El fiscal general del estado de Nueva York, Eric Schneiderman, ha presentado este lunes su dimisión. Según la revista The New Yorker, el fiscal que impulso la demanda contra el productor Harvey Weinstein habría agredido a cuatro mujeres con las que mantuvo una relación sentimental.

El demócrata, de 63 años, era uno de los fiscales generales estatales más poderosos de EEUU y uno de los personajes políticos más críticos con el presidente estadounidense, Donald Trump. El caso Weinstein colocó a Schneiderman en un lugar destacado del movimiento contra los abusos sexuales en EEUU.

La revista The New Yorker, uno de los medios que destapó el caso del productor de Hollywood, asegura que cuatro mujeres han denunciado a Schneiderman, con quien habrían mantenido una relación sentimental. El exfiscal general de Nueva York habría agredido físicamente a las cuatro mujeres durante los últimos años.

Michelle Manning y Tanya Selvaratnam aseguran a la publicación que el exfiscal las agredió sin su consentimiento mientras estaban en la cama y después de haber ingerido alcohol. Aunque no lo denunciaron a la Policía en su momento, sí que tuvieron que recibir asistencia médica tras ser abofeteadas en un oído y en la cara.

Ambas denuncian que Schneiderman las amenazó con matarlas si rompían su relación con con él. Selvaratnam, que mantuvo una relación con el exfiscal entre el verano de 2016 y el otoño de 2017, asegura que este le advirtió de que podía hacerla seguir e interceptar su teléfono.

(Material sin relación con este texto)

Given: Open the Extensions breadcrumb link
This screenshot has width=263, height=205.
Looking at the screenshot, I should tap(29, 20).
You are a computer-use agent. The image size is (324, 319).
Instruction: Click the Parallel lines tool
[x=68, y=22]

Según la publicación, una tercera mujeres aseguró a Manning y a Selvaratnam que también había sido maltratada por el exfiscal, aunque ha decidido no denunciarlo públicamente por miedo.

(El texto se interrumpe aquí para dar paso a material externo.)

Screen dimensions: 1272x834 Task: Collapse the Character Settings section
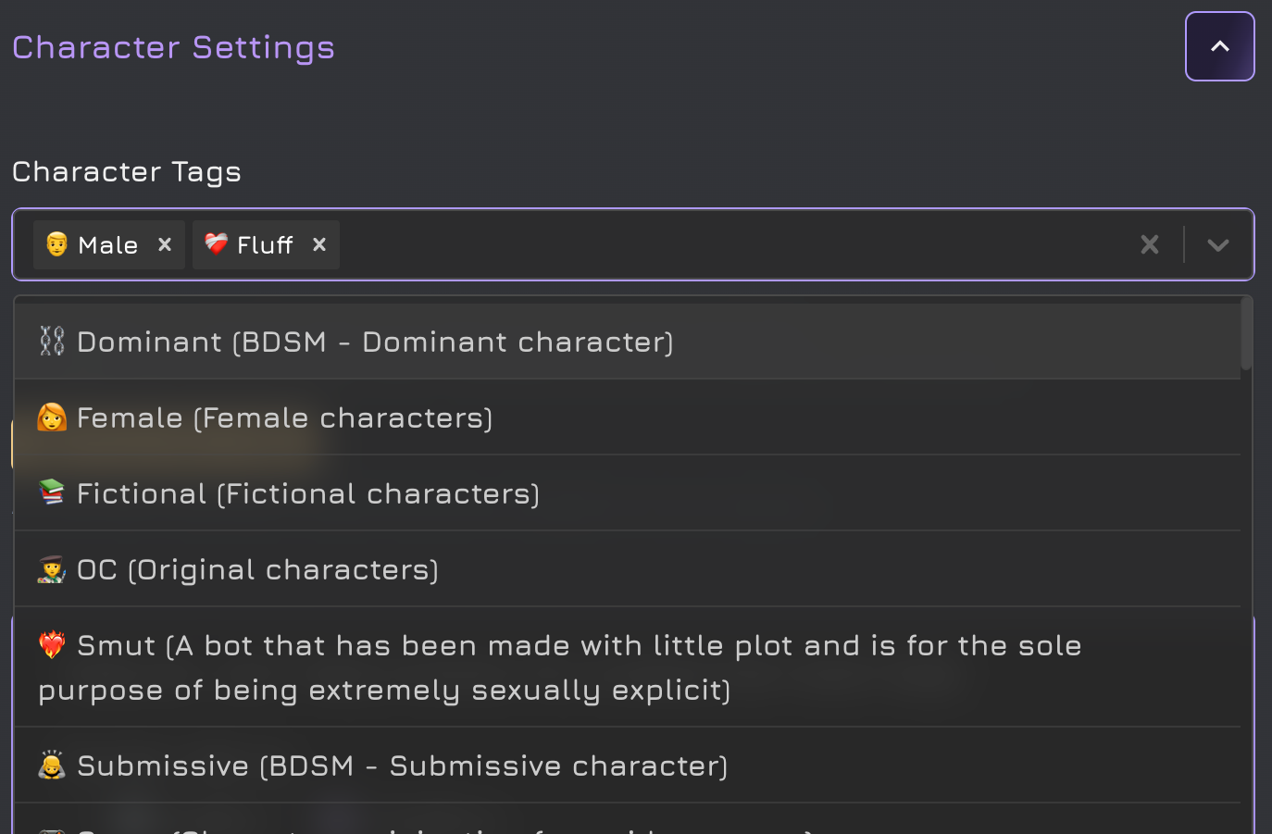(x=1219, y=46)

Una cuarta mujer, que prefiere el anonimato, a quien la revista se refiere como una abogada que ha ocupado importantes posiciones en el campo legal, sostiene que tras rechazar al fiscal general éste la abofeteó con tanta fuerza que le dejó una marca que aún tenía en su rostro al día siguiente.

Manning y Selvaratnam aseguran que fue cuando Schneiderman usó el poder de la oficina que dirigía para asumir un papel destacado en el movimiento #MeToo cuando decidieron denunciar los abusos que sufieron. “Su hipocresía es épica (…) Ha engañado a tanta gente…”, sostiene Manning.

En una primera declaración ante estas denuncias, la revista recogió un comunicado del fiscal general que, entre otras cosas, indicaba: “En la intimidad de una relación me he involucrado en un juego de papeles y otras actividades sexuales consensuadas”. Pero Schneiderman rechazó haber agredido a alguien y haberse involucrado “en sexo no consentido”, algo que, sostiene, “es una línea que no podría cruzar”.

Al presentar su dimisión, Schneiderman ha cuestionado “con firmeza” las “graves” acusaciones lanzadas contra él, pero, aun así, decidió abandonar el cargo con efectos a partir del cierre de su jornada del martes.

“Aunque estas denuncias no están relacionadas con mi conducta profesional o el funcionamiento de mi oficina, de hecho me impedirán dirigir el trabajo de la oficina en este momento crítico”, agrega la declaración de Schneiderman.